Datasets
Dataset is a collection of organized data. Datasets can be represented in various formats, such as tables (e.g. CSV files), databases, or specialized data formats.
Data format
I see that the most common formats used for storing data are Text Plain, Markdown, JSONL and Parquet.
JSONL is a text file, it is the simplest.
Parquet is a binary data storage.
Judging by the number of datasets, the Parquet format is in the lead for text data.
****************
* _REQUIREMENT A_
Name every data storage format that the datasets passage lists as most common.
The datasets passage has no connection to the records that come after it.

* _EXTRACTED INFORMATION_
****************
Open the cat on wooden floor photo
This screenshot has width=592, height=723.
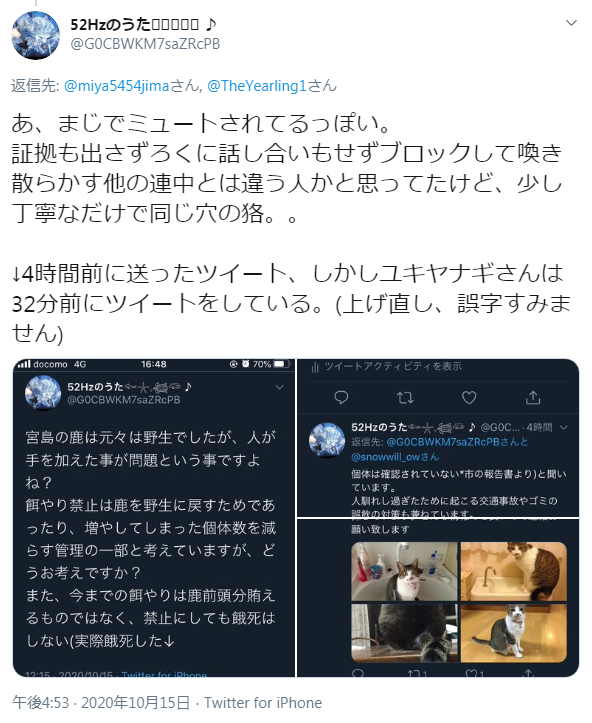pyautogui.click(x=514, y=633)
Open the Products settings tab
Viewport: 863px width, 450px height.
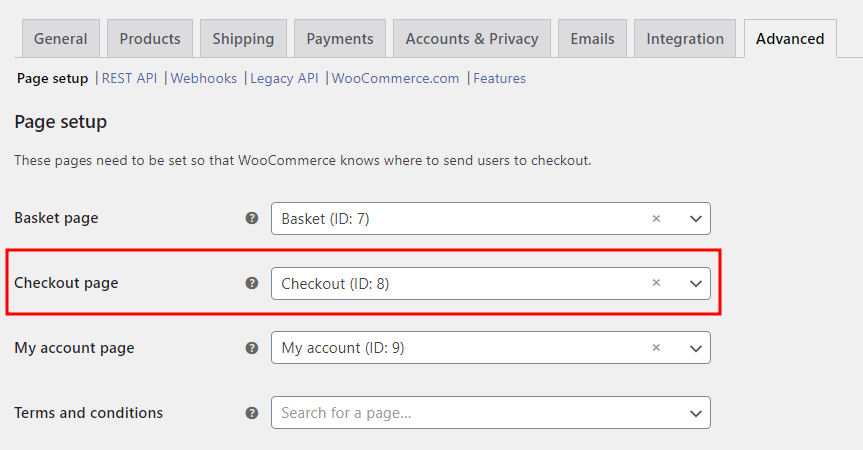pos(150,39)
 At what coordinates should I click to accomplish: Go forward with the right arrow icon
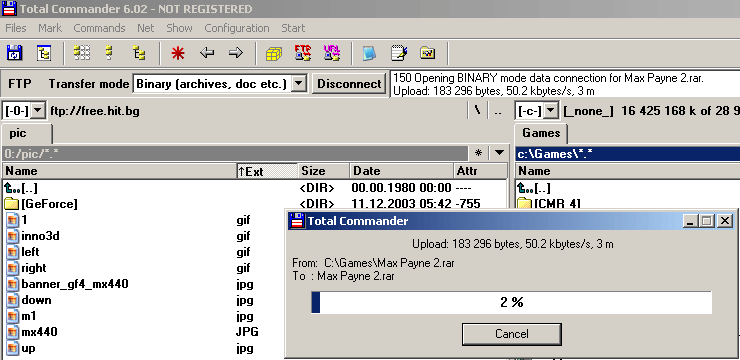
****************
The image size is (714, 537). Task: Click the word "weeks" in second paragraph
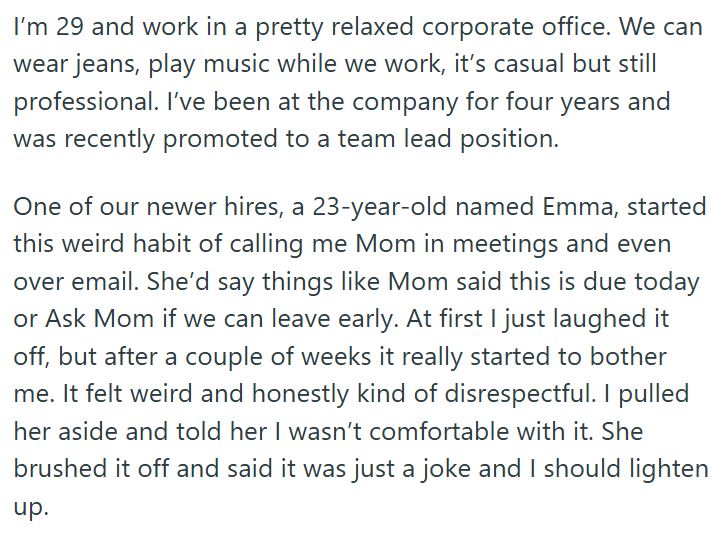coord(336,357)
****************
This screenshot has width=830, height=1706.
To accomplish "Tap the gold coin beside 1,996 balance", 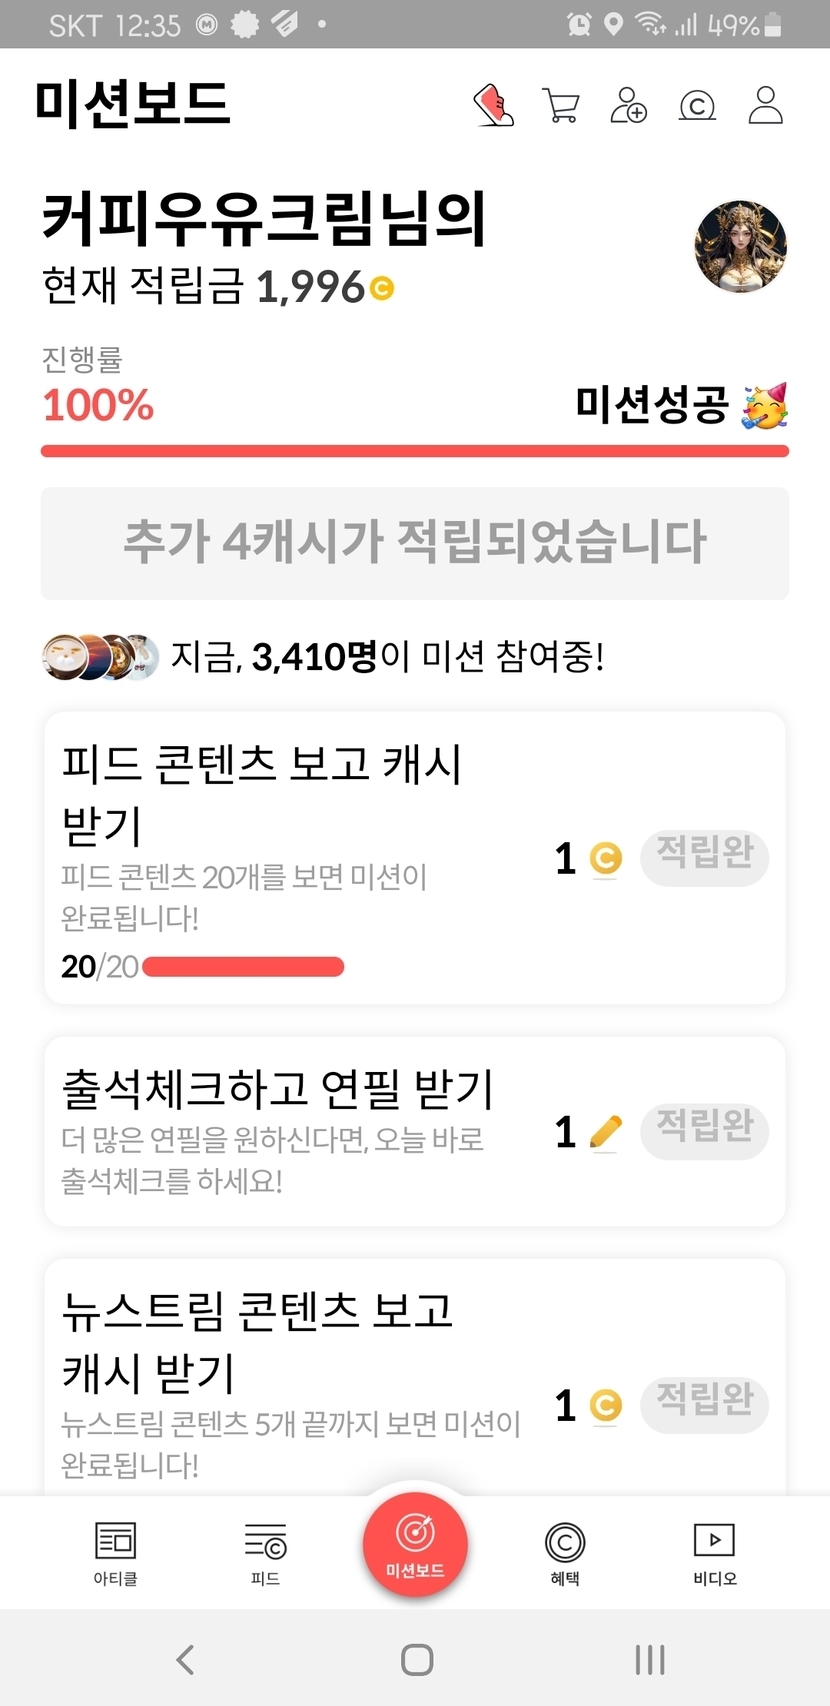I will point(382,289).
****************
* _REQUIREMENT B_
Return the lines of the records starting at the line containing "Open the cat on wooden floor photo" and ending at the line containing "At what coordinates", with the pictures left out.

* _TASK RESULT A_
Text Plain, Markdown, JSONL, Parquet

* _TASK RESULT B_
Open the cat on wooden floor photo
This screenshot has width=592, height=723.
pyautogui.click(x=514, y=633)
Open the Products settings tab
Viewport: 863px width, 450px height.
pos(150,39)
 At what coordinates should I click to accomplish: Go forward with the right arrow icon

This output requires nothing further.